Jun Liu is likely using corporate speak to single out coronavirus lockdowns, which have frequently upset commercial operations throughout China in 2022. Chinese authorities have strictly enforced stay-at-home orders in a number of geographies within the world’s biggest population (the United Nations predicts that India will overtake China’s population in 2023). Over the weekend, these restrictions have been met with heavy protests from citizens exhausted with constant regulations and testing. Some have even called for President Xi Jinping to step down as leader of the Chinese Communist Party.
Chinese covid protests could weigh on future PDD results
The protests seem to have begun last week at a Foxconn factory that produced Apple (AAPL) products, but over the weekend they spread nationwide. Bloomberg reported early Monday that Apple iPhone production may fall by as much as 6 million units behind schedule due to the protests and other lockdown measures. Reuters separately reported last week that iPhone production might come in 30% behind schedule in November due to the protests. While Pinduoduo has not directly mentioned the protests, they could severely impact Q4 operations depending on how long they last.

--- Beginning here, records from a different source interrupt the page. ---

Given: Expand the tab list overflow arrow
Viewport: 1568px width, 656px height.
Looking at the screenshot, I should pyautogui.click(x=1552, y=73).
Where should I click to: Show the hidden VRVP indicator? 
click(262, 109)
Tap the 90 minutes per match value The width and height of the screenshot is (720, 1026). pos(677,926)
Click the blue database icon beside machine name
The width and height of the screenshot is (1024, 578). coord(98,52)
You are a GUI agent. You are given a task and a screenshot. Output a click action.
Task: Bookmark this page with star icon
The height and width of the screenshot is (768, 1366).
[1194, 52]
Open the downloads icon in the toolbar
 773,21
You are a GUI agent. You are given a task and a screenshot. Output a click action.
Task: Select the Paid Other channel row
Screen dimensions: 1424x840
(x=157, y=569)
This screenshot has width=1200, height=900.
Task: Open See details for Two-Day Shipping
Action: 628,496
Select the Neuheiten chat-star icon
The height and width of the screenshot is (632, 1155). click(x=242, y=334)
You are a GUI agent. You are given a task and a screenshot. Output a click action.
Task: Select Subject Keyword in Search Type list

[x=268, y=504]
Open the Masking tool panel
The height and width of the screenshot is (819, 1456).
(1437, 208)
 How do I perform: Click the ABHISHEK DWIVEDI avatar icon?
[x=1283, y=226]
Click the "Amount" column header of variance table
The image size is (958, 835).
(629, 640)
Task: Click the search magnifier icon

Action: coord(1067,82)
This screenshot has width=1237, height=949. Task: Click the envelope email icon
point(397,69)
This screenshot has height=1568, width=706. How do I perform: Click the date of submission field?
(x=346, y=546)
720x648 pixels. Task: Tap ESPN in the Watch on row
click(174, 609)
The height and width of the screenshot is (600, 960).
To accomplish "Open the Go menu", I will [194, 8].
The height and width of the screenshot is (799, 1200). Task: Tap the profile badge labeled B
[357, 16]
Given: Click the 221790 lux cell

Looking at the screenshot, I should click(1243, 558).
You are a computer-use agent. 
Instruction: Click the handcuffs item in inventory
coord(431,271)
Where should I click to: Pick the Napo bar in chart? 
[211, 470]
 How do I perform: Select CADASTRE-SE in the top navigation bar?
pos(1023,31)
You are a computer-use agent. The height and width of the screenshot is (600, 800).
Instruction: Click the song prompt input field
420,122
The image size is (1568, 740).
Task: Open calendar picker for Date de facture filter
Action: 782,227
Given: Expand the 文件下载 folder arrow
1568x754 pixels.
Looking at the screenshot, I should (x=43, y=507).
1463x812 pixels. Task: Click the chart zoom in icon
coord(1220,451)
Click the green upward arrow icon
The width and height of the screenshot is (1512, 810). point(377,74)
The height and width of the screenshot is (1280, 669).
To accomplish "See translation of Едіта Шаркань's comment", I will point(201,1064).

American depository shares of competitors Alibaba and JD.com did not react to PDD earnings. Instead, they sank alongside the general market’s clearcut concerns over what the Chinese protests could do to corporate profits and worries that other investors might exit the market over the headlines. BABA stock is down 1% in the premarket, while JD shares are off 0.4%.
Pinduoduo stock forecast
Pinduoduo stock has already leapt through the $70 to $73 resistance zone. This area may turn into support further along, but for now the market appears unusually bullish on this name. Of course, if the Chinese protests continue, then expect investors to book profits later in the week. Straight ahead is an obvious price target for bulls. Back on November 26, 2021, PDD stock gapped down. The low from the previous session was $79.06, and markets love to fill gaps. It is one of the strange rules of securities trading. Mark my words: PDD will hit $79.06 before bulls let up.
After that, any continued soft buying into December will have bulls eyeing the next supply zone that stretches from $95 to $101. There is plenty of volume all the way up to $110, but this first region held up at different times between August and November 2021. There will likely be plenty of profit-taking in this region once again.
Besides that, the Moving Average Convergence Divergence (MACD) indicator was about ready to roll over just before these earnings hit. Now, the MACD will likely remain crossed over until it reaches at least 4.0 as it did in June and September. With another higher high, we can now confidently say that PDD is one of the rare stocks that has been in a broad bull rally since May 12.
This rally may likely last awhile. Bank of America just released its top 10 list of trading ideas for 2023. One was being long Chinese stocks. Bank of America analysts wrote, “COVID reopening was v[ery] bullish for US/EAFE stocks, China has high ‘excess savings’ and China stocks remain v[ery] contrarian long trade.”